## Given passage
In different preferred applications, the invention relates to the complete or partial coating with microdrops of a continuous ribbon woundable on a spool or to a medium for graphic printing lines, or again to media in form of individual sheets.
The invention further relates to a method and apparatus for printing a univocal pattern by means of the medium thus obtained, e.g. by transferring the color from the transfer medium to a different medium, either on or off the graphic printing line, thus making the pattern directly on the transfer medium.

PRIOR ART

The idea of micro encapsulating colors to be printed to create univocal, differentiated patterns is known in the sector of graphic printing in general.
This solution is described in International Application publications WO2008059552 and WO2010001203 by this inventor. In this an innovative printing system, different color micro capsules are mixed with a paint and randomly and indiscriminately distributed on a basic medium, and then crushed by pressure to obtain univocal printed signs, different from one another.
The systems described in WO2008059552 and WO2010001203, which are quoted herein as a whole, are a major innovation in the graphic printing sector, but the inventor has found that the industrial application of the system can be further improved.
A limitation of the prior art is indeed the relative rigidity of the procedure for making univocal patterns, in particular if it is necessary or preferable to apply the encapsulated microdrops of color off the printing line in various product sectors.

OBJECT OF THE INVENTION

It is the object of the present invention to suggest a method and an apparatus for making a medium for transferring univocal patterns with one side coated with encapsulated microdrops of color, which, by means of dry crushing in contact with a printing medium, breaks the microdrops thus creating and printing a pattern which is different each time.
A further object of the invention is to suggest a method and an apparatus for making a univocal pattern during graphic printing.

SUMMARY OF THE INVENTION

These objects are reached by a method and an apparatus according to at least one of the appended claims.
A first advantage is in that the method and the apparatus for making the transfer medium are extremely simple to apply and use, and can be implemented either on or off the graphic printing process line.
A second advantage is in that the colored univocal pattern thus obtained may be used to customize each single print and be adopted as anti-counterfeiting system.

LIST OF DRAWINGS

These and further advantages will be better understood by a person skilled in the art from the description that follows and the accompanying drawings, provided by way of non-limitative example, in which:

FIG. 1 diagrammatically shows the sequence of steps of a method for making a transfer medium according to the invention;

FIG. 2 diagrammatically shows an apparatus according to the invention for transferring a univocal pattern onto a printing medium;

FIG. 3 diagrammatically shows some possible techniques for applying encapsulated microdrops of color onto a transfer medium;

FIG. 4 shows a possible diagram of an apparatus for making a transfer medium according to the invention;

FIG. 5 shows a possible diagram of an apparatus for making a transfer medium according to the invention on-line with a univocal pattern printing device;

FIG. 6 shows a diagram of a preferred embodiment of an apparatus according to the invention.

DETAILED DESCRIPTION

The figures show a method for making a univocal pattern during graphic printing by crushing encapsulated microdrops of color.

Collection entries:
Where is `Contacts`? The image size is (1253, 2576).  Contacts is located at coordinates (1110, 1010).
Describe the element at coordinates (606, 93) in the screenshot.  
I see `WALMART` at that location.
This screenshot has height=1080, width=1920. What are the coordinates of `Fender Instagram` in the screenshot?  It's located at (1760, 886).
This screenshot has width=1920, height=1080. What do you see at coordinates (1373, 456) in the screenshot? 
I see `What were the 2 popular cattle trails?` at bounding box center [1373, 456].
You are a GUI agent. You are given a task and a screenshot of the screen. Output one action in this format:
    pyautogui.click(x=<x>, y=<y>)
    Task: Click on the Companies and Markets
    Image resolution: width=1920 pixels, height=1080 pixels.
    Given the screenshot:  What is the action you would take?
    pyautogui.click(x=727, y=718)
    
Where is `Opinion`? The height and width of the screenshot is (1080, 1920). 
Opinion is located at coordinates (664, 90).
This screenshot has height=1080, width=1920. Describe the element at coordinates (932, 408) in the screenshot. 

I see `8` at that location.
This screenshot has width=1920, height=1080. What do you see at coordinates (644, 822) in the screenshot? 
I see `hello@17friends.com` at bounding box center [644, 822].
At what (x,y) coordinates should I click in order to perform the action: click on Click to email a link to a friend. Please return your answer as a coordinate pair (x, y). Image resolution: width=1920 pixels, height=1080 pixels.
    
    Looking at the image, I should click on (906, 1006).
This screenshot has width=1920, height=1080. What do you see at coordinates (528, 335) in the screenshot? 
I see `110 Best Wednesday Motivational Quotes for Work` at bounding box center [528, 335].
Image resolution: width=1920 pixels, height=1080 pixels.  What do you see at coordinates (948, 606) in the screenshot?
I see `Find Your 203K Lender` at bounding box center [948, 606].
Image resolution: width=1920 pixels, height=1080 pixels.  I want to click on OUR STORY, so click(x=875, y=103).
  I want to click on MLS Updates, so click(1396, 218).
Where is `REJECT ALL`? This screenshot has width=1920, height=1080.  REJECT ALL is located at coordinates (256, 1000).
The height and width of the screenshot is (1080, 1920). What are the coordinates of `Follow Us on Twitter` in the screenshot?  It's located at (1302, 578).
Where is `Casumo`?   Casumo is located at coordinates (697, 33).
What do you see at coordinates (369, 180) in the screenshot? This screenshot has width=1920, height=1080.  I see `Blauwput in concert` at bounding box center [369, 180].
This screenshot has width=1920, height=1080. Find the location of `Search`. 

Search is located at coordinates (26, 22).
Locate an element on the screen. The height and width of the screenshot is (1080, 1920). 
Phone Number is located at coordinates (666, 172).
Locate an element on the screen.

## Work instructions
a: Transcribe the passage on univocal pattern printing, starting with "It is the object" and going on through "different each time.".
b: Pick up the passage on univocal pattern printing after its last sentence and continue it.
The material in this collection comes from a separate source.

## Expected answers
a:
It is the object of the present invention to suggest a method and an apparatus for making a medium for transferring univocal patterns with one side coated with encapsulated microdrops of color, which, by means of dry crushing in contact with a printing medium, breaks the microdrops thus creating and printing a pattern which is different each time.

b:
The method includes making a transfer medium 1 of the univocal pattern, e.g. a thin polyester film, with one side completely coated with a compact layer of encapsulated microdrops 3 of color, anchored to the paper medium by means of an adhesive 4, preferably a transparent high-adhesion, fast-drying varnish, or by means of glues, resins, inks or any other system adapted to make the microdrops adhere to the material of the medium.
Preferably, in an embodiment of the method, reflecting glitter or phosphorite or other micro particles which allow better visibility of the printed pattern but which cannot be replicated by photocopying or scanning, may be mixed to the encapsulated microdrops.
This solution consequently allows to preliminarily check authenticity of the patterns as anti-counterfeiting function by checking whether the added micro particles are present in the pattern or not.
Advantageously, if the transfer medium is in the form of continuous ribbon, the medium 1 with the encapsulated microdrops of color may then be wound on a spool 10 (FIG. 4) to be inserted in a complete apparatus for making the transfer medium and printing on a printing base medium 24 (FIG. 2).
By way of example, such an apparatus comprises a first unwinder/winder W1 which moves the transfer medium 1 and a second unwinder/winder W2 which moves the printing medium 24.
A printing assembly 20, comprising for example a roll 20 with plate 26 and counter roll 27, is provided between the two unwinders.
In operation, the medium 1 with the encapsulated microdrops of color is mated and inserted together with the medium to be printed 24 between the plate roll and the counter roll. The microdrops of color are broken by the pressure exerted by the plate roll and by the counter roll, thus creating the printing of a differentiated, univocal pattern on the medium 24.
With reference to FIG. 1, the transfer medium is obtained by means of a series of opposite rolls, thus providing a compact, uniform layer 4 of adhesive, preferably a high-viscosity, quick-drying varnish which is reactive to UV lamps or IR infrared lamp, air ovens or any other system for drying the color and making it strong and constant over time, on one side of the medium 1 only (step f1).
The glued medium 1 advances and passes under a container 8 filled with encapsulated microdrops 3 of color, e.g. of the size of 30-60 micron, which by means of a sieve (step f2) distributes them indiscriminately on the entire surface underneath, previously treated with high-adhesion varnish.
Finally, the medium carrying the varnish and the encapsulated microdrops of color passes under a UV lamp or an IR infrared lamp, in air ovens or any system for drying the color and making it strong and constant over time (step f3), which dries it immediately and anchors the encapsulated microdrops of color onto the surface of the same.
Advantageously, in the case of continuous ribbon-like medium 1, the medium thus obtained is packed and wound on a spool 10 (FIG. 2) to then be used in a later printing process, e.g. by means of dry transferring of the microdrops, which when crushed during graphic printing, impress a univocal, multicolor drawing onto a printing medium 24 coupled thereto.
In a preferred embodiment of the method, the medium carrying the microdrops, before being wound on the spool 10, may be subjected to crushing and subsequent application of a layer of transparent varnish.
Advantageously, a transfer medium carrying the univocal patterns to be transferred which may be used in particular for heat transfer techniques, is obtained with this solution.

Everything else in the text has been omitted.